“And what about the other complications?”
I look at him. “There are no other complications.”
Something moves across his face. “You were in my bed, Elena.”
“I know where I was.”
“And you didn’t think that was worth mentioning. For three weeks.”
“You didn’t recognize me for three weeks.” I say it quietly, and I say it clearly, and I watch it land. “I am not the only person in this room who was in that bedroom. You were there too. You made choices too. So yes, I should have told you who I was, and I am sorry that I didn’t, but I’m not going to sit here and be spoken to like I did something to you when you were a full and willing participant in everything that happened that night.”
The silence that follows is the longest one yet.
Roman looks at me from across the desk. I keep my eyes on him without looking away. Everything I’ve said is true. We both know this, and the only question is what he does with it.
His phone rings.
He looks at the screen and answers.
“Yes.” A pause. He stands. Turns slightly toward the window. “How many?” Another pause, longer. He says something in Russian, low and clipped, and whatever the answer is, it moves through his shoulders. “I’ll be there. Tonight.”
He hangs up.
He turns back to me.
“I have to leave. We finish this when I get back,” he says.
“What… leave? For how long?”
“Three weeks. Maybe less.” He picks up his jacket from the back of his chair, moves toward the door, and then stops. His back is to me. His hand is on the doorframe. “You’re not going anywhere, Elena. We are clear on that. You’d better be here when I return. Reschedule my meetings.”
He walks out.
I hear him cross the floor, hear the low exchange with Kostya that starts immediately. The elevator arrives. The doors close.
And then there is nothing.
I sit in his empty office in the chair across from his desk, and I look at the space where he was standing. I don’t move for a long time.
The afternoon light comes through the windows at a low angle and falls across the desk.
Outside the glass wall, the floor goes on the way it always goes on. A phone rings and is answered. Someone laughs at something near the printer. The city moves beyond the windows, indifferent and enormous, not particularly interested in what just happened in this room.

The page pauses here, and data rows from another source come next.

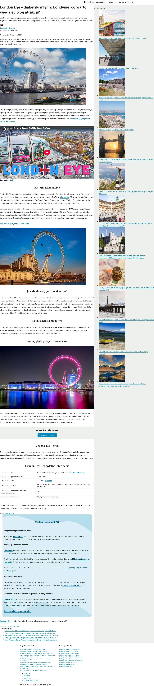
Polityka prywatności (31, 680)
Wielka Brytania (79, 473)
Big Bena (85, 118)
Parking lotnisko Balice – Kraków (68, 651)
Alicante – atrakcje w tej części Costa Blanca (33, 670)
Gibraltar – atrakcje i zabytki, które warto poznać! (116, 130)
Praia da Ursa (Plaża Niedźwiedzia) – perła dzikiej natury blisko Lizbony (30, 631)
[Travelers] (89, 2)
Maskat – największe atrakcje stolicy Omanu (33, 649)
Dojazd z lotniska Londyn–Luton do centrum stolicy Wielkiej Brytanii (123, 38)
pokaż (10, 180)
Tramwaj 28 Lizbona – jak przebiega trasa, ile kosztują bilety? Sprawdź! (30, 638)
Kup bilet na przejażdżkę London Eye (14, 223)
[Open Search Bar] (133, 2)
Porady (111, 2)
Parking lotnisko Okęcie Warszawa (69, 655)
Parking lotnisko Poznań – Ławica (69, 653)
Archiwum (27, 678)
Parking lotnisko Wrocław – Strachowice (71, 660)
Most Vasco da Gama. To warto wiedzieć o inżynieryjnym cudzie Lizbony (31, 640)
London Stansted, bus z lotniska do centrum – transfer (118, 68)
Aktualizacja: (11, 35)
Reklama (27, 673)
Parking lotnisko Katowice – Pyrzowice (70, 659)
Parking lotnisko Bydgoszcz (67, 662)
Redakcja (27, 676)
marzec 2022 (10, 513)
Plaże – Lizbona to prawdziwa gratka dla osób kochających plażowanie (30, 633)
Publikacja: (9, 30)
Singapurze (64, 197)
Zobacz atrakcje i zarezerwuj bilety (17, 611)
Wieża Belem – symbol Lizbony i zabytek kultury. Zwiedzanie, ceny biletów (31, 635)
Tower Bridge (76, 118)
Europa (3, 621)
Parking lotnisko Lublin (65, 666)
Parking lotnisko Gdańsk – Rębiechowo (70, 657)
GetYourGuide (14, 626)
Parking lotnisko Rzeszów (66, 664)
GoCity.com (17, 605)
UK (8, 621)
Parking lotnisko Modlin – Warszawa (69, 649)
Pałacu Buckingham (7, 121)
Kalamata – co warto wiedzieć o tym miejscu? (33, 651)
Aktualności (124, 2)
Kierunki (99, 2)
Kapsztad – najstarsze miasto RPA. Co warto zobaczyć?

I press my hands flat on my thighs and look at the desk.
Three weeks.
I stood up to him and said what I needed to say, and I don’t regret a word of it, and I’m also fairly certain my face is doingsomething I would not choose for it to be doing in a glass-walled office where anyone could look in.
I stand up.
I walk back to my desk. My cursor blinks back at me.
Until now, I have never in two years wished that I could simply disappear into this chair and never have to walk back through that door again.